I stumble gracelessly into the minibus, joining the row closest to the door.  After me ambles in a wrinkled though highly regal woman, under her arm a mutinous looking duck.  She is over me, standing tall in a cabin that clears her woven headpiece, and her torso is pressed to against my face.  Also, the duck.  The duck is at eye level and wary.  I wonder if it will peck at my face and so I put on my sunglasses.  She brushes potato chip crumbs off of her chest and onto my lap.  A cloud of dust swirls around and swallows me as we lurch forward into the mountains.  My knees press painfully into the metal of the row before me, and I clutch my backpack on my lap to keep my fingers occupied.   I always get an adrenaline release from this.  With every speed bump and grinding halt and revving of the engine, my head bounces off of the belly of my standing neighbor.  Her shirt feels like it is woven of smoke and salt.  

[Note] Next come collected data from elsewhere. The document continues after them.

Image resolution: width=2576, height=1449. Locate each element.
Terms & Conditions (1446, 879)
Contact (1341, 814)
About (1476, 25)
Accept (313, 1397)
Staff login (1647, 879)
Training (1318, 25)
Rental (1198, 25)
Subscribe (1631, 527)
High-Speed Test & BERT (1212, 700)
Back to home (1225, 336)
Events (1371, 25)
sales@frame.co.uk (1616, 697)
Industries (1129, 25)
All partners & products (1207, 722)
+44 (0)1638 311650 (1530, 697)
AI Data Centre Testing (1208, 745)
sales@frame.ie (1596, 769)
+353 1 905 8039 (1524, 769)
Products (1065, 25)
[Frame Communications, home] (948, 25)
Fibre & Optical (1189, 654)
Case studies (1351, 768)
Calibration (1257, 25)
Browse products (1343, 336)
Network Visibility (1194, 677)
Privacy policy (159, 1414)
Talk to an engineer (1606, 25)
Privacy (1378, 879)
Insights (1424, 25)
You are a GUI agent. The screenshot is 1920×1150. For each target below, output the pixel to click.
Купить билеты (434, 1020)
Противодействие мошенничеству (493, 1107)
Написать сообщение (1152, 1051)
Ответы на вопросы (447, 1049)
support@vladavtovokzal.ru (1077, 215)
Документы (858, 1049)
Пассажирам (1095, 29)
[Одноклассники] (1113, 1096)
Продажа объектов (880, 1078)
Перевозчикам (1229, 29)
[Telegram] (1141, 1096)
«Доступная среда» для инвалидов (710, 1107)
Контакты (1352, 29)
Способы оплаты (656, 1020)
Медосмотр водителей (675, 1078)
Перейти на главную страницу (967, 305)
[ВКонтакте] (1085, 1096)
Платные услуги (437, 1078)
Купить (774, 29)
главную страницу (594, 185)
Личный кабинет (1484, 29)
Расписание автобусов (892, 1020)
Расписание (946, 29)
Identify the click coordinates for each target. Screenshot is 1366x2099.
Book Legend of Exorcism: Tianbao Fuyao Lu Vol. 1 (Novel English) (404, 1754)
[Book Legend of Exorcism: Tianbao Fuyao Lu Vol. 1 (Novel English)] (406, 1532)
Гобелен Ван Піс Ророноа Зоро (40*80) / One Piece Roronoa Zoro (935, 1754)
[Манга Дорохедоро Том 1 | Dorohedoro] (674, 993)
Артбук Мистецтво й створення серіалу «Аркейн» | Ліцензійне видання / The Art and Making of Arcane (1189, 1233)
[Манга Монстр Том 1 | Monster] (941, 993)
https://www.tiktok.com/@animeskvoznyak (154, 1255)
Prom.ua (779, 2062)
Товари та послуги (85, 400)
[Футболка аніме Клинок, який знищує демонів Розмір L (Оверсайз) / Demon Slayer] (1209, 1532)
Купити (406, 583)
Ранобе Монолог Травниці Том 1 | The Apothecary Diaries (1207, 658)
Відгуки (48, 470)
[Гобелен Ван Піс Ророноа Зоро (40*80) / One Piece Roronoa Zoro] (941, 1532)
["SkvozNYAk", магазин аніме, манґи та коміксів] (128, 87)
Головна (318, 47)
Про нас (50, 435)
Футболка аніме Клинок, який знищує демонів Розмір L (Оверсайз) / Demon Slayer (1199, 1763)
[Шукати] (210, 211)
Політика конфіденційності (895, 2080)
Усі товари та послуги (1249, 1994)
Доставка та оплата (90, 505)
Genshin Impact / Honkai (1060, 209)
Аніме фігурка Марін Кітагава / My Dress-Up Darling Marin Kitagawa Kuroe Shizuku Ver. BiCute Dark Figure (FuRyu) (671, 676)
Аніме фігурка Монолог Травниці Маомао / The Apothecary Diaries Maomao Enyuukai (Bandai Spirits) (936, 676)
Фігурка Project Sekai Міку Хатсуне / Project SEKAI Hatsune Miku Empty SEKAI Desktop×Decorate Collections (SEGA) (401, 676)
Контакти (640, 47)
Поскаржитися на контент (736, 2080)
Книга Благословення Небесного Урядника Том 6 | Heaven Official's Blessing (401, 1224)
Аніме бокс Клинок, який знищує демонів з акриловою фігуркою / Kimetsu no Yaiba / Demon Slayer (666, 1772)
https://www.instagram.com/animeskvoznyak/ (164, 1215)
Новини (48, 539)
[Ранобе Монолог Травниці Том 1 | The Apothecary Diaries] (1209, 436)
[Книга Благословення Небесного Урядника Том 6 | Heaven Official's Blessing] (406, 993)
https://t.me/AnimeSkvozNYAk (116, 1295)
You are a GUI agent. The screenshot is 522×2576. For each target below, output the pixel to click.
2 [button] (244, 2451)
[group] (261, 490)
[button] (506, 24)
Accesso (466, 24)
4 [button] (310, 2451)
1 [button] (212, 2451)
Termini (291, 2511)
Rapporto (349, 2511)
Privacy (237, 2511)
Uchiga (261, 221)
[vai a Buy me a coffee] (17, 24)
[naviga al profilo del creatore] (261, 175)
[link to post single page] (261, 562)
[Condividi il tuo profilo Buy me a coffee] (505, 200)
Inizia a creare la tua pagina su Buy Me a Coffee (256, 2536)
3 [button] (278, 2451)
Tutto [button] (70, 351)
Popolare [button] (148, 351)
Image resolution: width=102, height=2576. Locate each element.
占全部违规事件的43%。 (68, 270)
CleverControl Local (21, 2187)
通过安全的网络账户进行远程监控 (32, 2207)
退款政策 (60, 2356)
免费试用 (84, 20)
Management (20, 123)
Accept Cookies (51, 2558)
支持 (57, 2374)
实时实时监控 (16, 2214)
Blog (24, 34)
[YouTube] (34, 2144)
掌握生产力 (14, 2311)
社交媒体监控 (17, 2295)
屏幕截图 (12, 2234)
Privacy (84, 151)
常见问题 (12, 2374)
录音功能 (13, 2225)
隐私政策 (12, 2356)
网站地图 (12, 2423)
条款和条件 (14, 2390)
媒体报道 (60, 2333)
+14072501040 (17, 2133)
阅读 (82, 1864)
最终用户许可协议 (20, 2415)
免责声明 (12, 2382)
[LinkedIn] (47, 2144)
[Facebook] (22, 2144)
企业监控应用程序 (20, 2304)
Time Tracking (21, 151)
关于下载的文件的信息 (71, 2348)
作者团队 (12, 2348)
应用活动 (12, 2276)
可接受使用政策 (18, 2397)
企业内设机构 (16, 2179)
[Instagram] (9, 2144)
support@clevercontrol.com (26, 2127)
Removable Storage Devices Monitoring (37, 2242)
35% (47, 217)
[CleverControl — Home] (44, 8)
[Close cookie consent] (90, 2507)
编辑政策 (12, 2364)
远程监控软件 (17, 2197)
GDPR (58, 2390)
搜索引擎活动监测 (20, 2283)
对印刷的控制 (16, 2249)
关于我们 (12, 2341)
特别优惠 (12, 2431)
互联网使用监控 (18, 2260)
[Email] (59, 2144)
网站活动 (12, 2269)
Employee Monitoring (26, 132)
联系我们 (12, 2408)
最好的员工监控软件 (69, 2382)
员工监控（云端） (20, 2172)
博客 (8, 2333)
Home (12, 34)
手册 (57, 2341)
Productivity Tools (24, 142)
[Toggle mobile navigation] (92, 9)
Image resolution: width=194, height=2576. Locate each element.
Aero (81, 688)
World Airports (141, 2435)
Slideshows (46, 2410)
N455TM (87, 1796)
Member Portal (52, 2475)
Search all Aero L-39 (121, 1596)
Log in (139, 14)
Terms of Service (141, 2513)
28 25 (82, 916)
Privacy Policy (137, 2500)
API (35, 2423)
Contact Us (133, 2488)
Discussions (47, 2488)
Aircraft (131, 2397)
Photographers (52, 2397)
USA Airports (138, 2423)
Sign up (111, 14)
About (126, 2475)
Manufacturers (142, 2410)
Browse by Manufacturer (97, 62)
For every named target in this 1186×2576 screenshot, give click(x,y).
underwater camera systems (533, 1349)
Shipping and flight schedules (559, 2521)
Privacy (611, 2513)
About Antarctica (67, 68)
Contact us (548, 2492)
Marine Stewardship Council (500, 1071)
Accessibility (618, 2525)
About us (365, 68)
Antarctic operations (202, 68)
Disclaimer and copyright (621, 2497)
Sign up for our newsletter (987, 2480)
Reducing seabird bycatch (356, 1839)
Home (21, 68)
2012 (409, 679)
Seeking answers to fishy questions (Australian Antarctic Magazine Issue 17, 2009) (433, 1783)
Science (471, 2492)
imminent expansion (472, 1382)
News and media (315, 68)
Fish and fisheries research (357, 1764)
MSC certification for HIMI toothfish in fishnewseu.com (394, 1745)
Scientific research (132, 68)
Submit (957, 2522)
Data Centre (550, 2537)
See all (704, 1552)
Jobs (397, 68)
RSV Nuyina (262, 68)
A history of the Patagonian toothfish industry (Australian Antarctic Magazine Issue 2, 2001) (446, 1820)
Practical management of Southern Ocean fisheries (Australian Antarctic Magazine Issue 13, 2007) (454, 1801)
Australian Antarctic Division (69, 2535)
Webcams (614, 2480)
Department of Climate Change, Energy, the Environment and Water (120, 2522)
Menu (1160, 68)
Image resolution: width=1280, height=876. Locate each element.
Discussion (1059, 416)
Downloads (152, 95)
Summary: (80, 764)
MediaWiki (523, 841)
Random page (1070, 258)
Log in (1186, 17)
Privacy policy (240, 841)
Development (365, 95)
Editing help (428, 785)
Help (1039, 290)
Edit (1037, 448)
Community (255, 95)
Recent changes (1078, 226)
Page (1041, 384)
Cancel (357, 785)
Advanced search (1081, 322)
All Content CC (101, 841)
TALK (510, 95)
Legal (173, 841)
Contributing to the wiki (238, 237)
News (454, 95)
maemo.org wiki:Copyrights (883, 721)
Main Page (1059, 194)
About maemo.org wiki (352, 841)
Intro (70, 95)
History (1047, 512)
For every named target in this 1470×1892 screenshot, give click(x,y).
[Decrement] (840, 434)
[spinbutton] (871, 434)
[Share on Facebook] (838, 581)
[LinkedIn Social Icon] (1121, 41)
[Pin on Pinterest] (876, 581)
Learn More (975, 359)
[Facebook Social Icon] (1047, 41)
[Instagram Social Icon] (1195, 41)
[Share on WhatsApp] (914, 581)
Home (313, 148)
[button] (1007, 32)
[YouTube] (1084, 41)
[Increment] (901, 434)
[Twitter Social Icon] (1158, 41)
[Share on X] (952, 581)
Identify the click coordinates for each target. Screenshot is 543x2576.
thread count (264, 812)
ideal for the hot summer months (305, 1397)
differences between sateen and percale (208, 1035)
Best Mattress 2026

 Body odor is infused into the stale air of the cabin, all windows stubbornly far away from my reach.  The infant next to me looks unabashedly at my almond eyes, pale skin, and blue jeans, questions forming in a mass.  She is tied tightly to her mother’s strong back, eyes wide, fingers in her mother’s hair.  I think that she is about to say something to me, and then, she turns and vomits into her mother’s neck.  The indelicate curve of the roads is ever-tempting our steel boned transport to kiss its crumbling edges.  It dashes recklessly between A and B, a yeehaw emitted from the exhaust pipe each time the engine revs.  

I bob my head mindlessly to the driver’s playlist and then notice him trying to make eye contact with me in the rearview mirror.  I look out the window.  The right side of my face is pressed against the same belly, and I hear her intestines groaning.  I let the unfamiliar sounds of Ixil flow unbarred from one ear to the other, like some sort of comforting static.  The sky eases into a cold fog during the ascent, clouds hanging low over the mountains, hugging the cornfields.  The bus weaves through, its nose to the ground, only gaining speed as it nears home.  The door opens and we tumble out, and I inhale the convoluted air of a Guatemalan town center, all grease and exhaust and wet dog with a subtle tone of delicious pine.  My knees purr and stretch as I rise to full height.

I step out from one bubble of chaos into another.   I don’t know how to say goodbye to the craziest bus rides of my life.